The contenders in both sound categories are the same, a first since the Academy expanded sound editing from three to five films in 2006.
Traditionally, neither has aligned with the big prize, the last being 2009’s “The Hurt Locker,” but the dual nominations of “Baby Driver,” “Blade Runner 2049,” “Dunkirk,” “The Shape of Water” and “Star Wars: The Last Jedi” could lead to a sweep similar to past nominees “Mad Max: Fury Road” (2015), “Gravity” (2013), “Hugo” (2011) and the aforementioned Kathryn Bigelow film.

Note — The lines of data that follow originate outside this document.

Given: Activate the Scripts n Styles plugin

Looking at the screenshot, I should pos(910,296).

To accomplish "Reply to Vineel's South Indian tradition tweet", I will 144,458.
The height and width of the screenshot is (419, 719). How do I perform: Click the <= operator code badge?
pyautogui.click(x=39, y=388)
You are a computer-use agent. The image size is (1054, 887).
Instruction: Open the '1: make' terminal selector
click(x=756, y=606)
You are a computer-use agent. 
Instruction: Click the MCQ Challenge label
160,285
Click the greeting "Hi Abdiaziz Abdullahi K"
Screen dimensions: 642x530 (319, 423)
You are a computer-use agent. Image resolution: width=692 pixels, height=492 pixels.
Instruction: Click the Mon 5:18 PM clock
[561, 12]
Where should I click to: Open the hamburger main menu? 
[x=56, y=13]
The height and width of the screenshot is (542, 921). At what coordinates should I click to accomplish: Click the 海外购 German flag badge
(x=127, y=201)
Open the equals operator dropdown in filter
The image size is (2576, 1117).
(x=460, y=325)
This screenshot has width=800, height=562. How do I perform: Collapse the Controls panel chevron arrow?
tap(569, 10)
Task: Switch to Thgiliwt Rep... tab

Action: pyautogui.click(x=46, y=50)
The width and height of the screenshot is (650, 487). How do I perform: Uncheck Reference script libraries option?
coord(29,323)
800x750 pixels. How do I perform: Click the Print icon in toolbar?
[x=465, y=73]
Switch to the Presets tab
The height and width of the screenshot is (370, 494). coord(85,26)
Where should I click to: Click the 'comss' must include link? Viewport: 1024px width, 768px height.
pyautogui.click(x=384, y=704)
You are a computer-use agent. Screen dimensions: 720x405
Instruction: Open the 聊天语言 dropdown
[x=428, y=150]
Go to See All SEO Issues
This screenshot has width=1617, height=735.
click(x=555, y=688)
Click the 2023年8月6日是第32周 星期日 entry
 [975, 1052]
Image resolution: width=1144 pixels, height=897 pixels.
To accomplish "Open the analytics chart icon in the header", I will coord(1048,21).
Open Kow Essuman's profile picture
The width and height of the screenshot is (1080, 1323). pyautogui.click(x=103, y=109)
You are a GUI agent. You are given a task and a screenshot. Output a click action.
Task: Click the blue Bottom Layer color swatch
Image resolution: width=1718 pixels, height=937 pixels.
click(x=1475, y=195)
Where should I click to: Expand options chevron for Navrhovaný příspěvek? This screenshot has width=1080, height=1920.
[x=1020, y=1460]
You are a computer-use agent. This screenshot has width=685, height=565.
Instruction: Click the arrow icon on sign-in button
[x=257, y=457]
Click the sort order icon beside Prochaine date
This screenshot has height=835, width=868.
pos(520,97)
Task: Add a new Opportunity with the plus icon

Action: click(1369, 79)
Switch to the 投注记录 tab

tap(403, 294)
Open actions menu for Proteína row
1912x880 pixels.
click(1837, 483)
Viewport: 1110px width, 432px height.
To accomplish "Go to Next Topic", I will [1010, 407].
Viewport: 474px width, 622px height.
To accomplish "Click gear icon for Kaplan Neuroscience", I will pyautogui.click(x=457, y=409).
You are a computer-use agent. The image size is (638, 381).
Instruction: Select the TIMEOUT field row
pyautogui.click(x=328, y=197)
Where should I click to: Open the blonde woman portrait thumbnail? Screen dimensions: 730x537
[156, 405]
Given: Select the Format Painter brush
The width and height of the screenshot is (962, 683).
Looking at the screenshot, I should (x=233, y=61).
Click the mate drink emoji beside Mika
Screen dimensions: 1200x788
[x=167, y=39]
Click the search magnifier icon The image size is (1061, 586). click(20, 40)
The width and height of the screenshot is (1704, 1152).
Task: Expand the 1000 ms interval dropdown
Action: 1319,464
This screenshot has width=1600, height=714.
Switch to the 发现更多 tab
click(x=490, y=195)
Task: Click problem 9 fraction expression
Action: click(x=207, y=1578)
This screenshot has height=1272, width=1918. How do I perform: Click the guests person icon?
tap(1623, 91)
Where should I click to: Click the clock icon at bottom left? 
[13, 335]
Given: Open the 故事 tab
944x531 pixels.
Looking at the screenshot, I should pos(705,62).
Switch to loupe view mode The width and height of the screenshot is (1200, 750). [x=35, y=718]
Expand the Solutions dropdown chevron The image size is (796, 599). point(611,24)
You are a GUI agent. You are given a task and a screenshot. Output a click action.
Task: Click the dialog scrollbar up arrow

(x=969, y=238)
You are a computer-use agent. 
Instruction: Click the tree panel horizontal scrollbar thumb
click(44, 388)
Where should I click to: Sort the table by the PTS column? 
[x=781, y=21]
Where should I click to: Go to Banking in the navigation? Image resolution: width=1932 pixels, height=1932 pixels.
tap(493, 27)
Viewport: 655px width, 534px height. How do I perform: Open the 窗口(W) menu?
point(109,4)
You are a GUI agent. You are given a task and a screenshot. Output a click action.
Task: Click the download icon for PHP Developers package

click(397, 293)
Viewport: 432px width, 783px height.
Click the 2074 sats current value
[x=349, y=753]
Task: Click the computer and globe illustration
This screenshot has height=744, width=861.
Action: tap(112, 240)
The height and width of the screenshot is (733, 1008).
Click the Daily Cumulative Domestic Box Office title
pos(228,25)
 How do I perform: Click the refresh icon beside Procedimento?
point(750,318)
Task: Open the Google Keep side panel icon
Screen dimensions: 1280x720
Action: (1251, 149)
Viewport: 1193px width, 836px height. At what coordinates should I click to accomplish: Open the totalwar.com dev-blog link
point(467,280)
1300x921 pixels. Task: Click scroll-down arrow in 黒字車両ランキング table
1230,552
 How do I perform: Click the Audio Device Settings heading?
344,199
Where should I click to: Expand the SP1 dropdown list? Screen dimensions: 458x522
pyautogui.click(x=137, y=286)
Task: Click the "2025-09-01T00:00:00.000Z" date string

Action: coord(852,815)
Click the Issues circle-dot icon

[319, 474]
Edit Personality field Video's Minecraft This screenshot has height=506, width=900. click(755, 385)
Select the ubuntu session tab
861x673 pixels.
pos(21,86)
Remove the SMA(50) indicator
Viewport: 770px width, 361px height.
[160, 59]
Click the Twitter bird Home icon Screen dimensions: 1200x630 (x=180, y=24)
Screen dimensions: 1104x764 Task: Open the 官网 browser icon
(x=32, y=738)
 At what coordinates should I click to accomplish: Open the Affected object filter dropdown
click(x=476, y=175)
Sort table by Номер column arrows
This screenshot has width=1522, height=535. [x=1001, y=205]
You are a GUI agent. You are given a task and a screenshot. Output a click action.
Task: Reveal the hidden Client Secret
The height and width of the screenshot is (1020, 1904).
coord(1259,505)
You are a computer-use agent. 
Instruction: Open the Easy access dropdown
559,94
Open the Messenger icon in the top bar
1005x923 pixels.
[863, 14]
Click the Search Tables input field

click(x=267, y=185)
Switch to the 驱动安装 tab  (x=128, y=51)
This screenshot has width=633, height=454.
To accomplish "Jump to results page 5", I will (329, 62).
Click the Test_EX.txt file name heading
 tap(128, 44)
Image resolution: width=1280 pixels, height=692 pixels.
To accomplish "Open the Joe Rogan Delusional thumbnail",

Mary H. Ellis, part of the sound mixing team for “Baby Driver,” is the sixth woman nominated for sound mixing and only the second female production sound mixer to ever be nominated. Along with re-recording mixers Tim Cavagin and Julian Slater, who were also nominated for its sound editing, the team polished crisp dialogue wrapped in a symphony of music and choreography for the Edgar Wright film. The entire sonic world was shaped around the perspective of Baby, a character that battles tinnitus by listening to tunes through headphones. Changes in pitch, timbre, tempo and mix were so detailed that when Baby removes an earbud to talk, the music is mixed to one side to reflect the viewpoint.
In “Blade Runner 2049,” the soundscape was completely reimagined with sound supervising editor Mark Mangini and sound designer Theo Green creating nearly 2,600 atmospheric cues that blurred mood, tone and music to aurally contextualize the stunning Roger Deakin visuals. Sounds stressed the importance of nature as an element, designing organic acoustics over synthetic ones that allowed re-recording mixers Ron Bartlett and Doug Hemphill to deliver a melting pot of futuristic Los Angeles sounds. Mac Ruth recorded dialogue that focused on the story’s emotional dynamic range. The track’s texture was stripped down to its essence, letting the language of each scene breathe to draw in the audience.
For “Dunkirk,” Christopher Nolan tasked supervising sound editors Richard King and Alex Gibson to emphasize the realism of the battle with immediate and visceral sounds. Period munitions, planes and boats were recorded to depict the three-legged narrative that played out over land, air and water. Production mixer Mark Weingarten worked on and with windy beaches and hid in the lower decks of ships to record dialogue that re-recording mixers Gregg Landaker and Gary A. Rizzo acutely tuned. Scenes were established with historically accurate sounds and then were embillished for an immersive experience to make audiences feel like they were on the French beach or piloting Spitfires or sailing on the English Channel.
The fairytale “The Shape of Water” intertwined a colorful love story between an amphibious creature and a mute woman where art direction, cinematography and editing influenced supervising sound editors Nathan Robitaille and Nelson Ferreira. Breaths and exertions propelled Sally Hawkins’ performance, and creature dialogue was spun from vocalizations by Robitaille and director Guillermo del Toro. A gliding camera explored scenes propelling an imitative sonic palette rich in detail that complemented life and love through literal soundscapes of water. Production mixer Glen Gauthier and re-recording mixers Christian Cooke and Brade Zoern detailed off-screen dynamics with an expressive woman and a mellifluous creature to extend sound beyond the frame.
Silence was one of the many new aural themes in “Star Wars: The Last Jedi,” created by sound designers Matthew Wood and Ren Klyce. Dialogue was reversed and ran through different reverbs and delays then panned to establish the Force Connection between Kylo Ren and Rey with production mixer Stuart Wilson even requesting to swap out noisy cameras in order to record the intimacy.
Audio elements were completely removed to neatly enhance Luke’s Force Projection fight with Kylo. Re-recording mixers David Parker and Michael Semanick texturized environments, creatures, weapons and spaceships to stylize the emotional space saga without drifting too far from the original universe.